Stored data entries
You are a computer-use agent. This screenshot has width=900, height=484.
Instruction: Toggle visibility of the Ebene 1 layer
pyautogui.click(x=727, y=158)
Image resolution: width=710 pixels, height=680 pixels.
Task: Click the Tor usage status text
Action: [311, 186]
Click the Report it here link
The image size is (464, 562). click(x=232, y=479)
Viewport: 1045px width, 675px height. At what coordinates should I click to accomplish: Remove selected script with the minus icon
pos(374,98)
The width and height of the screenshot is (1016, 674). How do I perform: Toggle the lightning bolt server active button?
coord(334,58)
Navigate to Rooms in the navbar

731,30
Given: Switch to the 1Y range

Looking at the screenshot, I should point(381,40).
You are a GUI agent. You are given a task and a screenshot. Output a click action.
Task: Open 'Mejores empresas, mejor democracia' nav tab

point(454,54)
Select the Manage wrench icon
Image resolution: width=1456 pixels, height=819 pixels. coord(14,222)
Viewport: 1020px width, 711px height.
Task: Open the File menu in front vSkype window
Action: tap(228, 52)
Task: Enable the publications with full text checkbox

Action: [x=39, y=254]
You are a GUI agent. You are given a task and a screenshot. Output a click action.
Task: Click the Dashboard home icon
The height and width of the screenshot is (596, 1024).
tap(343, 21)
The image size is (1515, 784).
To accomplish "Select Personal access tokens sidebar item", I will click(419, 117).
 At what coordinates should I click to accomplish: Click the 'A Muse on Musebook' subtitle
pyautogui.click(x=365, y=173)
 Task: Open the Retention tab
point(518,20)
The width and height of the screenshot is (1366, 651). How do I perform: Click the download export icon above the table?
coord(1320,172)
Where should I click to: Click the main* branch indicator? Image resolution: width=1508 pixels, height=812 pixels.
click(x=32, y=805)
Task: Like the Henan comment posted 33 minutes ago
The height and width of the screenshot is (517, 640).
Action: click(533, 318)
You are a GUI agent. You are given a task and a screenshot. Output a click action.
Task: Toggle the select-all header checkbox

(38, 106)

-- Objective --
Print the stretch of lines from the one containing "The image size is (1515, 784)." through the one containing "Action: click(533, 318)", copied character for character.

-- Complete output --
The image size is (1515, 784).
To accomplish "Select Personal access tokens sidebar item", I will click(419, 117).
 At what coordinates should I click to accomplish: Click the 'A Muse on Musebook' subtitle
pyautogui.click(x=365, y=173)
 Task: Open the Retention tab
point(518,20)
The width and height of the screenshot is (1366, 651). How do I perform: Click the download export icon above the table?
coord(1320,172)
Where should I click to: Click the main* branch indicator? Image resolution: width=1508 pixels, height=812 pixels.
click(x=32, y=805)
Task: Like the Henan comment posted 33 minutes ago
The height and width of the screenshot is (517, 640).
Action: click(533, 318)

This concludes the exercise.